* SHORT PROBLEM *
Reproduce the part of the MOSS-TTS-Nano text starting with "Voice cloning is" and going on through "generated_audio/infer_output.wav by default.".

* TEXT SEGMENT *
○ ○ ○ ○ ○
Streams audio output with low first-audio latency.
Accepts long text input and processes it through automatic chunked voice cloning.
Three entry points: infer.py, app.py, and the moss-tts-nano CLI.

Example Output

OpenMOSS Team is jointly established by Shanghai Innovation Institution, Fudan University NLP Lab, and MOSI Intelligence, exploring an innovative development model centered on deep integration of industry, academia, and research.

Use Cases

Build a local voice cloning prototype that runs on a regular CPU server.
Add multilingual speech output to an internal tool, kiosk, or browser app that cannot depend on a GPU stack.
Generate narrated content in one of 20 supported languages for education, demos, or product walkthroughs.
Turn long scripts into chunked speech files through the CLI text file path.

How to Use It

Table Of Contents

Online Demo Options
Environment Setup
Running Inference with infer.py
Launching the Local Web Demo
CLI Command Reference

Online Demo Options

There are 2 browser-based options let you evaluate the model before a local install:

Online Demo: openmoss.github.io/MOSS-TTS-Nano-Demo/
Hugging Face Space: huggingface.co/spaces/OpenMOSS-Team/MOSS-TTS-Nano

Environment Setup

MOSS-TTS-Nano requires Python 3.12. A Conda environment is the recommended setup path.

conda create -n moss-tts-nano python=3.12 -y
conda activate moss-tts-nano
git clone https://github.com/OpenMOSS/MOSS-TTS-Nano.git
cd MOSS-TTS-Nano
pip install -r requirements.txt
pip install -e .

The pip install -e . step registers the moss-tts-nano CLI command in the active Conda environment. The code auto-loads OpenMOSS-Team/MOSS-TTS-Nano and OpenMOSS-Team/MOSS-Audio-Tokenizer-Nano from Hugging Face by default.

WeTextProcessing sometimes fails during pip install -r requirements.txt. Install it manually in that case:

conda install -c conda-forge pynini=2.1.6.post1 -y
pip install git+https://github.com/WhizZest/WeTextProcessing.git

Running Inference with `infer.py`

Voice cloning is the primary recommended workflow. Pass a reference audio file with --prompt-audio-path and the target text with --text:

python infer.py \
  --prompt-audio-path original.wav \
  --text "Your Text Here"

Output writes to generated_audio/infer_output.wav by default.

Launching the Local Web Demo

app.py starts a local FastAPI server for browser-based testing:

python app.py

Open http://127.0.0.1:18083 in any browser. The same server starts through the CLI:

moss-tts-nano serve

moss-tts-nano serve keeps the model loaded in memory and exposes both the browser UI and HTTP generation endpoints.

CLI Command Reference

After pip install -e ., the moss-tts-nano CLI is available in the active environment. The table below covers all documented commands and flags.

Command / Flag	Description
`moss-tts-nano generate`	Run voice cloning and write output to disk
`--prompt-speech <path>`	Path to the reference audio file (alias for `--prompt-audio-path`)
○ ○ ○ ○ ○
* SOURCE EXCERPT *
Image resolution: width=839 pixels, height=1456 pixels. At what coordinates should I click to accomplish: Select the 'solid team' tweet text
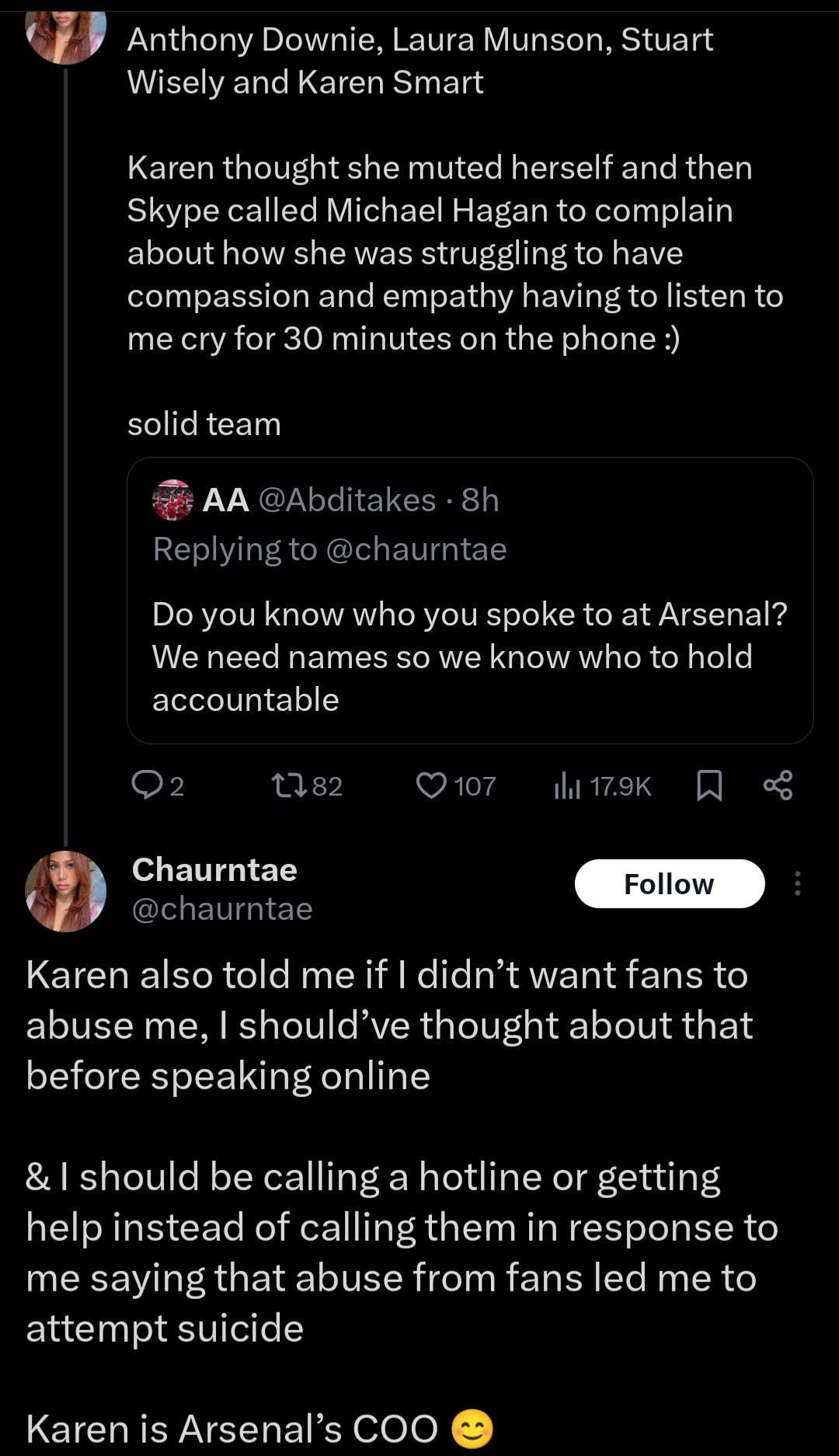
○ ○ ○ ○ ○
* CORRECT RESULT *
Voice cloning is the primary recommended workflow. Pass a reference audio file with --prompt-audio-path and the target text with --text:

python infer.py \
  --prompt-audio-path original.wav \
  --text "Your Text Here"

Output writes to generated_audio/infer_output.wav by default.